Orbits on $t$-sets $T$ and $k$-sets $K$ for $t \le k$ are related by some numbers which are important for the construction of $t$-designs.

We define

$$\lambda(T,K^G) \ = \ \vert\{K'\vert T\subset K'\in K^G\}\vert$$

and

$$\mu(T^G,K) \ = \ \vert\{T'\vert T'\subset K, T'\in T^G\}\vert.$$

Then we obtain a general formula already used by Alltop in 1965, [1].

Alltop's Lemma 2: Let a group $G$ act on a set $V$ and let $T\subset V$ be a $t$-set and $K\subset V$ a $k$-set of $V$. Then

$$\vert T^G\vert \lambda(T,K^G) = \vert K^G\vert \mu(T^G,K)\vert.$$

This follows easily by doubly counting

$$\vert\{(S,B)\vert S \in T^G, B \in K^G, S\subset B\}\vert.$$

$\Diamond$

The group $G$ acts $t$-homogeneously if it is transitive on the $t$-sets.

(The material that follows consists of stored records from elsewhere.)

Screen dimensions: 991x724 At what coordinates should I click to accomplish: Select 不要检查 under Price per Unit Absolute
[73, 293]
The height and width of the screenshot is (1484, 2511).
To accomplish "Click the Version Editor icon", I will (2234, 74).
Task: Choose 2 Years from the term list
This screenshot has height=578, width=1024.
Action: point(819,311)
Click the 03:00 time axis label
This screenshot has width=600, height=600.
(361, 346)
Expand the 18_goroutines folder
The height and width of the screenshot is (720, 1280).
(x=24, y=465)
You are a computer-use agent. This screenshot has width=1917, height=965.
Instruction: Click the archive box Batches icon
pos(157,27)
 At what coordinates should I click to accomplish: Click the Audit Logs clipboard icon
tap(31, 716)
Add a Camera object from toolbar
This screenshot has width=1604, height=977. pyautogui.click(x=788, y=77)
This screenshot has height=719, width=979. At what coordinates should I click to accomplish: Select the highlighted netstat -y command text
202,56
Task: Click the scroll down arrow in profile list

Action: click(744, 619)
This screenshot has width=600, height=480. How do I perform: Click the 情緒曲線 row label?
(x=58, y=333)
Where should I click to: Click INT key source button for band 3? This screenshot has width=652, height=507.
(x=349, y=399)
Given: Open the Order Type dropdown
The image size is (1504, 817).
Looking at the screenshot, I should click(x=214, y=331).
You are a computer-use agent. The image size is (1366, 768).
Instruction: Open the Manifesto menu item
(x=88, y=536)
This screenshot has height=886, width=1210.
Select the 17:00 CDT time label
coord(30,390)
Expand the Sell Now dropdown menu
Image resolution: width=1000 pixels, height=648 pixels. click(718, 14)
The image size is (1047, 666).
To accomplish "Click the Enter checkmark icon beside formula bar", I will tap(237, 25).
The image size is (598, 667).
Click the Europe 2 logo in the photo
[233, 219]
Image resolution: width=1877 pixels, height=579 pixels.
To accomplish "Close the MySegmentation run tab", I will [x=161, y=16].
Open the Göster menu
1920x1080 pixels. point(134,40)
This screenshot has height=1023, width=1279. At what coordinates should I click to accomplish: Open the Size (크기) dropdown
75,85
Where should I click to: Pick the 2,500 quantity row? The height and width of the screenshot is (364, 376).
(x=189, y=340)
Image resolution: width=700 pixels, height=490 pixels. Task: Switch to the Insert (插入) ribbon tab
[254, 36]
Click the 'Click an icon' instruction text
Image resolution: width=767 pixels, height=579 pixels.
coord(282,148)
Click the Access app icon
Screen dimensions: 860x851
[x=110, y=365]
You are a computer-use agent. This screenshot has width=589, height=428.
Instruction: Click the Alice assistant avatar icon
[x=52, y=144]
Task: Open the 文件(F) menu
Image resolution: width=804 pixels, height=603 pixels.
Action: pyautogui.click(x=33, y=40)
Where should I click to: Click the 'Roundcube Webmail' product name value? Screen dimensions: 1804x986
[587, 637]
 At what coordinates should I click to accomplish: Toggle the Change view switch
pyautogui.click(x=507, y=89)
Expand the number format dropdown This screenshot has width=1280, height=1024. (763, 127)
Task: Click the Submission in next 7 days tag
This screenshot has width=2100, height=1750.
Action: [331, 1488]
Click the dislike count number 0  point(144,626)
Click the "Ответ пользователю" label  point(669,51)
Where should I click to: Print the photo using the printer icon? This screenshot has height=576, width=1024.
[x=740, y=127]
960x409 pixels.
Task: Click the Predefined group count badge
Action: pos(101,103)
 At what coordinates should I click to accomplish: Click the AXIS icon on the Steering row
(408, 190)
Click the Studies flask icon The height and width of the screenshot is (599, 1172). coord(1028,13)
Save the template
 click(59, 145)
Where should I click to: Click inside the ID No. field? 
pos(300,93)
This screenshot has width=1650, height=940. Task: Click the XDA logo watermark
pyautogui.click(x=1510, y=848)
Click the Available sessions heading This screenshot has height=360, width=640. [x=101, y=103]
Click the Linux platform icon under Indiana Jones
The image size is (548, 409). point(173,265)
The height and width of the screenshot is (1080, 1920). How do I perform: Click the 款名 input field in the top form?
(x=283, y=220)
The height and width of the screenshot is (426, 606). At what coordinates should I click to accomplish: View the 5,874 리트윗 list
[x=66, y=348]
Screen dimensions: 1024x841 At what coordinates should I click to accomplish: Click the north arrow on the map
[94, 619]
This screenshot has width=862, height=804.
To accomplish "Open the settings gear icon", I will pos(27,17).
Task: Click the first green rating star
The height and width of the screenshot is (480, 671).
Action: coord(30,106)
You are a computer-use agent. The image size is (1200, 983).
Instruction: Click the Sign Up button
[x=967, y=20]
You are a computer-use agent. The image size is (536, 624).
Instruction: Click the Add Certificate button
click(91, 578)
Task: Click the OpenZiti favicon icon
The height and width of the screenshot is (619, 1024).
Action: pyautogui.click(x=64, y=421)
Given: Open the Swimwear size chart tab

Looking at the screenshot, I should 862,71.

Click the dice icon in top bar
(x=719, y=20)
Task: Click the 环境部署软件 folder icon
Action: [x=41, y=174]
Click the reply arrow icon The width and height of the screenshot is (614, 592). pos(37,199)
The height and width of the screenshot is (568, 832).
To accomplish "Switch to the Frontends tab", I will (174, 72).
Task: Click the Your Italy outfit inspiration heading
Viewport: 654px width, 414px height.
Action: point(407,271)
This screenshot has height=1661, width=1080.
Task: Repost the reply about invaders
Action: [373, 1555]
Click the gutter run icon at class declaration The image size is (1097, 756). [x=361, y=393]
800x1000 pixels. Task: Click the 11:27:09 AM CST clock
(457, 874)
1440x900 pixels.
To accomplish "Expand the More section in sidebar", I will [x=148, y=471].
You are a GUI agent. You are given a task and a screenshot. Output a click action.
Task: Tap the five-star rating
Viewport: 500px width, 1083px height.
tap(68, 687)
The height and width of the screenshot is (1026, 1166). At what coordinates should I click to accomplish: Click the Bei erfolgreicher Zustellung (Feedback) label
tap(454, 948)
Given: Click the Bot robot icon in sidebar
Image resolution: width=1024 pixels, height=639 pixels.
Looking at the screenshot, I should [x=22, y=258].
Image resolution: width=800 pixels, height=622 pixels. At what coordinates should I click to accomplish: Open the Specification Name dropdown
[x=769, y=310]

Corollary 3: Let $G$ act $t$-homogeneously in Alltop's Lemma. Then

$$\lambda(T,K^G) \ = \ \frac{{k\choose t}}{\vert N_G(K)\vert}.$$

Proof. Substituting $\mu(T^G,K) = {k\choose t}$, $\vert T^G\vert = \frac{\vert G\vert}{\vert N_G(T)\vert}$, and $\vert K^G\vert = \frac{\vert G\vert}{\vert N_G(K)\vert}$ in the equation and cancelling $\vert G\vert$ yields the claimed result. $\Diamond$

In the special case of $G = PGL(2,p)$ and $t = 3,\ k = 5$ we obtain that $\vert N_{PGL(2,p)}(K)\vert$ divides 10. In particular, if 5 does not divide $\vert PSL(2,p)\vert$ this implies that $\vert N_{PGL(2,p)}(K)\vert$ divides 2.

We will construct orbit representatives by constructing $k$-sets invariant under a prescribed subgroup $U$. From these we first have to remove those invariant under a larger group and then have to decide whether they lie in the same orbit. This can be done using the next Lemma [15].

Lemma 4 Let a group $G$ act on a set $V$ and let $T_1, \ T_2 \subset V$ be two t-sets having the same stabilizer $U$ in $G$. Let $T_1 ^g = T_2$ for some $g \in G$. Then $g \in N_G(U)$.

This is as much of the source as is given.